Beaucoup d'effervescence pour pas grand chose...

 

L'idée n'était pourtant pas inintéressante. La mise en scène, sous le regard critique des spectateurss, de toutes les activités inutiles de notre vie d'adulte aurait pu avoir un petit côté moralisateur, voire éducatif, qu'il s'agisse de flâneries, de jeux, de combats futiles ou bagarres, de danse (sic !), de sexe, de  mises  en scène plus ou moins stupides pour se faire valoir auprès des autres... "Asobi est d'ailleurs un terme japonais évoquant ce que nous faisons en marge de notre vie", nous dit Kaori Ito. "Mais il peut aussi prendre le sens de jeu dans un contexte adulte, sensuel. (...) Dans la société japonaise contemporaine, sa connotation est aussi érotique, évoquant fortement les jeux d’adultes se mettant en scène tels des enfants". Il faut dire que la chorégraphe a parfaitement sublimé les divers sens de ce mot au travers de son œuvre. Le moindre geste, la moindre attitude, la moindre séquence y fait allusion. Mais, en les collant simplement et uniquement les unes aux autres sans tenter d'en mettre en avant toute l'ineptie ou le côté ridicule, elle n'est pas parvenue à les sublimer, à en extraire la substantifique moelle, la perversité... Résultat: une pièce drôle à de rares moments mais, le plus souvent, d'une lecture chorégraphique peu évidente, désordonnée et génératrice d'un ennui profond, malgré l'originalité de son dispositif scénique qui s'avérait au bout du compte l'élément le plus intéressant de ce spectacle : un immense miroir amovible dépourvue par endroits de tain - ce qui lui donnait un petit air vieillot - tapissant le fond du plateau jusqu'aux cintres. Dispositif qui permettait aux spectateurs de se voir mutuellement et d'observer les réactions de leurs congénères sans perdre une miette de ce qui se passait sur scène, et aux danseurs, de juger par eux-mêmes de leur propre prestation... Ce qui, finalement, pouvait s'apparenter à de l'exhibitionnisme d'un côté, à du voyeurisme de l'autre...
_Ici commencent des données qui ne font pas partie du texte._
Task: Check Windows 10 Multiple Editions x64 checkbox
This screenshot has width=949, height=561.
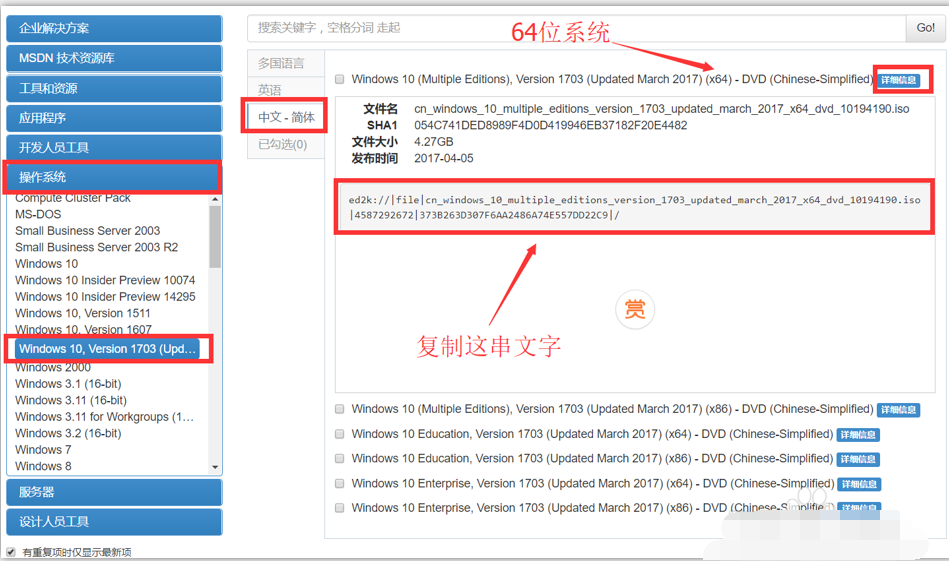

Kaori Ito n'est pas une inconnue des scènes parisiennes. Nous l'avons rencontrée dernièrement comme interprète de Plexus d'Aurélien Bory sur la scène du théâtre des Abbesses. Née en 1979 au Japon, cette artiste s'initie à la danse classique dès l'âge de 5 ans. En 2000, elle part aux Etats-Unis pour y étudier les techniques de Martha Graham, José Limon et Merce Cunningham puis, quatre ans plus tard, celle d'Alvin Ailey. En France, on la retrouve comme interprète d'Iris de Philippe Découflé, des Quatre saisons de Preljocaj puis de Au revoir parapluie de James Thierrée. Sa première chorégraphie, Looking for Mister Castang, date de 2008. Suivront la même année Noctiluque, puis Out of context for Pina en 2010 avec Alain Platel, Island for no memories ainsi que Le cas Jekyll en 2011, et Plexus en collaboration avec Alain Bory en 2012. Un parcours déjà bien rempli qui ne peut malheureusement pas toujours être sans failles...

J.M. Gourreau

Asobi (jeux d'adulte) / Kaori Ito, Ballets C de la B, Théâtre National de Chaillot, du 21 au 23 mai 2014.